- Entries:
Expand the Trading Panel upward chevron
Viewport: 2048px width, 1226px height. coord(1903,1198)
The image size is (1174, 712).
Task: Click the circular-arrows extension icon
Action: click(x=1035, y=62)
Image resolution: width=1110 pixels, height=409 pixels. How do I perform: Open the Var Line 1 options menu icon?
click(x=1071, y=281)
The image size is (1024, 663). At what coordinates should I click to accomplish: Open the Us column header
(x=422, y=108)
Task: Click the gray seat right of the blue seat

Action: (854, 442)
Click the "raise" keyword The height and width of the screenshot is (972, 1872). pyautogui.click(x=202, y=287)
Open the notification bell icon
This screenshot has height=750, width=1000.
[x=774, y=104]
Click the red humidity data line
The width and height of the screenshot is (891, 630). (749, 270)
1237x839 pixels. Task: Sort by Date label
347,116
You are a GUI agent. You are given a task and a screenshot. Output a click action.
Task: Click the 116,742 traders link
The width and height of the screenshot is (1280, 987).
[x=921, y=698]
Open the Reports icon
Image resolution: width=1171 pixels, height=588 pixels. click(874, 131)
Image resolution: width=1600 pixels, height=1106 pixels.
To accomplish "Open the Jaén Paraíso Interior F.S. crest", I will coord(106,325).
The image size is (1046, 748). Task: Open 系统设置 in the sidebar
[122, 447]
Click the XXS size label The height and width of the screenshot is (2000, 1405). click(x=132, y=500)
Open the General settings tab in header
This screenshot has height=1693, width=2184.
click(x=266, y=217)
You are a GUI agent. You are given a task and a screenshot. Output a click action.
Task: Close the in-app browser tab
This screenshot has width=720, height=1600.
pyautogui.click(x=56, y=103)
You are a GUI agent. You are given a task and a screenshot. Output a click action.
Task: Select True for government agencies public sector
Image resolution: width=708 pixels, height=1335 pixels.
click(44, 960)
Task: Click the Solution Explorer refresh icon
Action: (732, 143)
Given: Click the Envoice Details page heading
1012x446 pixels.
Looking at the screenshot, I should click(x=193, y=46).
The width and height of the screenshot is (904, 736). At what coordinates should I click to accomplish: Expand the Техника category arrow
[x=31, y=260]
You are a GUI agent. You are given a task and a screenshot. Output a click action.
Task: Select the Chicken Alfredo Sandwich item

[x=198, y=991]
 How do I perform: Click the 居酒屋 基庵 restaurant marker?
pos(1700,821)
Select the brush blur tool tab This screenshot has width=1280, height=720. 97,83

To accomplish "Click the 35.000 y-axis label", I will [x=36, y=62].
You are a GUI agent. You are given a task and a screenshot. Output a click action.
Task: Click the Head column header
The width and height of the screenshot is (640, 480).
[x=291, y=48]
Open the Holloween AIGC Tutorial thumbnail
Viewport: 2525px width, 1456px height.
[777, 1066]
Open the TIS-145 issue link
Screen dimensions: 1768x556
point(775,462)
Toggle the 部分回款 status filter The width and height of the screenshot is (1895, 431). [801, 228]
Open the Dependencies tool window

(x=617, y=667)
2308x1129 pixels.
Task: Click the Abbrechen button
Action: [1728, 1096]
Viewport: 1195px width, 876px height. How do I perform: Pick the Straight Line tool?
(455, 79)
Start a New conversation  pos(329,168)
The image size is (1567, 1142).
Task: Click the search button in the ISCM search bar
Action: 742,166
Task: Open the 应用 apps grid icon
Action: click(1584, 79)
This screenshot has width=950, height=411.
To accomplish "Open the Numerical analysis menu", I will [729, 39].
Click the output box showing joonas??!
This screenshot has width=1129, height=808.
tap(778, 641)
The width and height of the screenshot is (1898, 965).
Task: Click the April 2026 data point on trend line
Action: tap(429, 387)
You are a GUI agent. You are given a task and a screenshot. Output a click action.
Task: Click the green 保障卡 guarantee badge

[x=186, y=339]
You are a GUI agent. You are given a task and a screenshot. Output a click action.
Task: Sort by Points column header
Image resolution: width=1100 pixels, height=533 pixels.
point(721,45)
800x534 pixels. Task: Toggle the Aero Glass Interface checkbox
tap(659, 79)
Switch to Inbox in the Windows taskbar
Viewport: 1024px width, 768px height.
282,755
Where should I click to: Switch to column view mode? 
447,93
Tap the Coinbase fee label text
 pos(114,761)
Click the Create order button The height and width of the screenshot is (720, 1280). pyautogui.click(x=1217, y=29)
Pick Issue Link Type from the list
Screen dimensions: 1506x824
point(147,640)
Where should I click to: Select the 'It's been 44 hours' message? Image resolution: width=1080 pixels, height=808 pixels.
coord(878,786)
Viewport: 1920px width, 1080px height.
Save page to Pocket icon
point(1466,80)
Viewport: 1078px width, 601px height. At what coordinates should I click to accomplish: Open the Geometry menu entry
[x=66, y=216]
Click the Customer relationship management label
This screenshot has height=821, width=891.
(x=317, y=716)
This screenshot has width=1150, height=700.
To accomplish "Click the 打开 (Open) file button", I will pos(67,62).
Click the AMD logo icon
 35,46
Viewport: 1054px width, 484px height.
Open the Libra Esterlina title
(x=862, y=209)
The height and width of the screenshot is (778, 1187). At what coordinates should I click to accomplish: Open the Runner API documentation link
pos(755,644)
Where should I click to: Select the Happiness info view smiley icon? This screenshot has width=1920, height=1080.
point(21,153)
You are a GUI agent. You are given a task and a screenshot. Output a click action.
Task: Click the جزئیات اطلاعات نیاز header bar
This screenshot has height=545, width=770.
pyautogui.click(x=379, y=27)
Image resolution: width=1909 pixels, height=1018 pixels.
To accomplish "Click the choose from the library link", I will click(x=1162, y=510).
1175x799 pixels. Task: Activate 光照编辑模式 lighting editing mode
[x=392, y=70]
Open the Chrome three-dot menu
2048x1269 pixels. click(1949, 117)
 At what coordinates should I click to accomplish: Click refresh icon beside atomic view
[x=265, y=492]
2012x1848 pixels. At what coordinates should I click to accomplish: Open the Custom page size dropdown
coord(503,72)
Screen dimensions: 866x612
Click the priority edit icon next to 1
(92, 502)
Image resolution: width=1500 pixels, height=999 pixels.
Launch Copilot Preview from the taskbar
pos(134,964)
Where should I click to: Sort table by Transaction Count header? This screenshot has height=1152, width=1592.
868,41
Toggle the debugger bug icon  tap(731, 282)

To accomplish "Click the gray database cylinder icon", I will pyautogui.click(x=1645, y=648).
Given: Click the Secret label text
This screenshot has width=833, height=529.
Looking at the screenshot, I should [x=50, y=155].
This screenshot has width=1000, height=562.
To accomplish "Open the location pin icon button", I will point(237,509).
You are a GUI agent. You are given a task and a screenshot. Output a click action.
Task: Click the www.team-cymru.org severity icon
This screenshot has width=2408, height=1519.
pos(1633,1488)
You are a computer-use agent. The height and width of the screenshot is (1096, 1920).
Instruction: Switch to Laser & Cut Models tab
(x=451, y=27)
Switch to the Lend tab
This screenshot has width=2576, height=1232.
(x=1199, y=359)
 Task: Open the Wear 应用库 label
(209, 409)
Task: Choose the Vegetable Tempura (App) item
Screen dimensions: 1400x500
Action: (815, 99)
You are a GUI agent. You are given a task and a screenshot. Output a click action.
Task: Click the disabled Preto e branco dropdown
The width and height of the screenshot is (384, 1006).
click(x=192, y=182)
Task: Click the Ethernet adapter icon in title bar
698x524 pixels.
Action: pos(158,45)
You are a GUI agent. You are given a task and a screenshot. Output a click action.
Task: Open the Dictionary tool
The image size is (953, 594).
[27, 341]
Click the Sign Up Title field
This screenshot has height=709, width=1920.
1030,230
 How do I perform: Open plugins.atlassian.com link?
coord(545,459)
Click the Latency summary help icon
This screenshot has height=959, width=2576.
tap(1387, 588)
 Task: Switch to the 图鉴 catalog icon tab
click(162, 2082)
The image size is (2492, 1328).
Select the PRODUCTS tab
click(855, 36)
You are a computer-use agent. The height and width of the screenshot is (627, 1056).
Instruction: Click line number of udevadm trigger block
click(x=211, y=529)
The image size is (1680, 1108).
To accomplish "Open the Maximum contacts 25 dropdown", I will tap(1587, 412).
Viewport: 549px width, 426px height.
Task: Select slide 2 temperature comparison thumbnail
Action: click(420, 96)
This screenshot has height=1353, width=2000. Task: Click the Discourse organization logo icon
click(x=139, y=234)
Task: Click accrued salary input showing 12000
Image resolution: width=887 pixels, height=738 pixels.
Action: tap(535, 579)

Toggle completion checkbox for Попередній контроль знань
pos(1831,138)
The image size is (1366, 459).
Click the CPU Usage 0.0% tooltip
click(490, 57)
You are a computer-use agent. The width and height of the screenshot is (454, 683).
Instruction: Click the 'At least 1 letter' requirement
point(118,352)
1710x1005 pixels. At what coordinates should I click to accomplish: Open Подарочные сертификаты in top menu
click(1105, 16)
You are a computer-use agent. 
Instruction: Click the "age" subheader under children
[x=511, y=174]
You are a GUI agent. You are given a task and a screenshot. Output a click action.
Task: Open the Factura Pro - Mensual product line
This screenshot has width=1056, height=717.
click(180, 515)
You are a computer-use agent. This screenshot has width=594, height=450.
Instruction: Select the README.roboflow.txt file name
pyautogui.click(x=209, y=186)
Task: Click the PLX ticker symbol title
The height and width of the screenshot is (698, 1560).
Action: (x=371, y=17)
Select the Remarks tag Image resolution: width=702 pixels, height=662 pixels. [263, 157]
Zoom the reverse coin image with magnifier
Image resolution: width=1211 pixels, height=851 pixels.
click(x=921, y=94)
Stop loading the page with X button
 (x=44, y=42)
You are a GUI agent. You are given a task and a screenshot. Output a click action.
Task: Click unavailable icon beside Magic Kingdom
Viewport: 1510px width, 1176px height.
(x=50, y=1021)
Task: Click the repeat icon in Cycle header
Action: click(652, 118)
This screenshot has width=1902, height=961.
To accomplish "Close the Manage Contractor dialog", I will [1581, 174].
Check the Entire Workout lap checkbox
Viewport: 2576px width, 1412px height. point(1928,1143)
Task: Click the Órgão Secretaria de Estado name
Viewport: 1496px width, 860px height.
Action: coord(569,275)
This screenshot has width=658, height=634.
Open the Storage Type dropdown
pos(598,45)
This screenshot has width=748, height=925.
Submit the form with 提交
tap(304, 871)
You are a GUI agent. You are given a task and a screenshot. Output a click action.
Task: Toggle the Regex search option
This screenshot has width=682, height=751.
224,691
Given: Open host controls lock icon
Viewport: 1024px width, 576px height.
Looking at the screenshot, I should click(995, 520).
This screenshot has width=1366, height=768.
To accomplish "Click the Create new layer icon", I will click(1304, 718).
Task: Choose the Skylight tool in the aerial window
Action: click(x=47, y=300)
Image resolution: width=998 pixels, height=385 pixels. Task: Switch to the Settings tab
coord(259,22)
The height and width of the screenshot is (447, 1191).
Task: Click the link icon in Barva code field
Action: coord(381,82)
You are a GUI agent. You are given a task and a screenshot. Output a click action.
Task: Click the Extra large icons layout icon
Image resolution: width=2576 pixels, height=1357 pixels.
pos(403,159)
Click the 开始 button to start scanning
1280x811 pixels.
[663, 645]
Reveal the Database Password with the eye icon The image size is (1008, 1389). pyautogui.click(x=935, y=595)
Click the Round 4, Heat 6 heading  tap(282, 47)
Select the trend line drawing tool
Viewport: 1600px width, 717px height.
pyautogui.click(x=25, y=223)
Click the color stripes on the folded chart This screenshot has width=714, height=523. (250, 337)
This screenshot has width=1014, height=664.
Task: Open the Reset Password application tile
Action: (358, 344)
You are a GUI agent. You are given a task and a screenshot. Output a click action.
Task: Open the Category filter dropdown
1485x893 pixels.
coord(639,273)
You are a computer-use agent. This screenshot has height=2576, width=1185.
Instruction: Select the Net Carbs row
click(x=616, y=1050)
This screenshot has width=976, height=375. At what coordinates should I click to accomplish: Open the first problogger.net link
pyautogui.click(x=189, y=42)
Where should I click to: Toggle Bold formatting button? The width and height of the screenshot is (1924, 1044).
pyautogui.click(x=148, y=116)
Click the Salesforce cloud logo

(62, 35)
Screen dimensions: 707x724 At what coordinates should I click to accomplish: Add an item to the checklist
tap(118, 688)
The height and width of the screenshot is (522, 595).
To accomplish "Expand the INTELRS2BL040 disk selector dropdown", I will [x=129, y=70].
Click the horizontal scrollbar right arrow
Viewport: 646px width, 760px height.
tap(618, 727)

- What is being asked:
State how many of the lines above contain the word "right", giving only the number.

- Solution to the problem:
2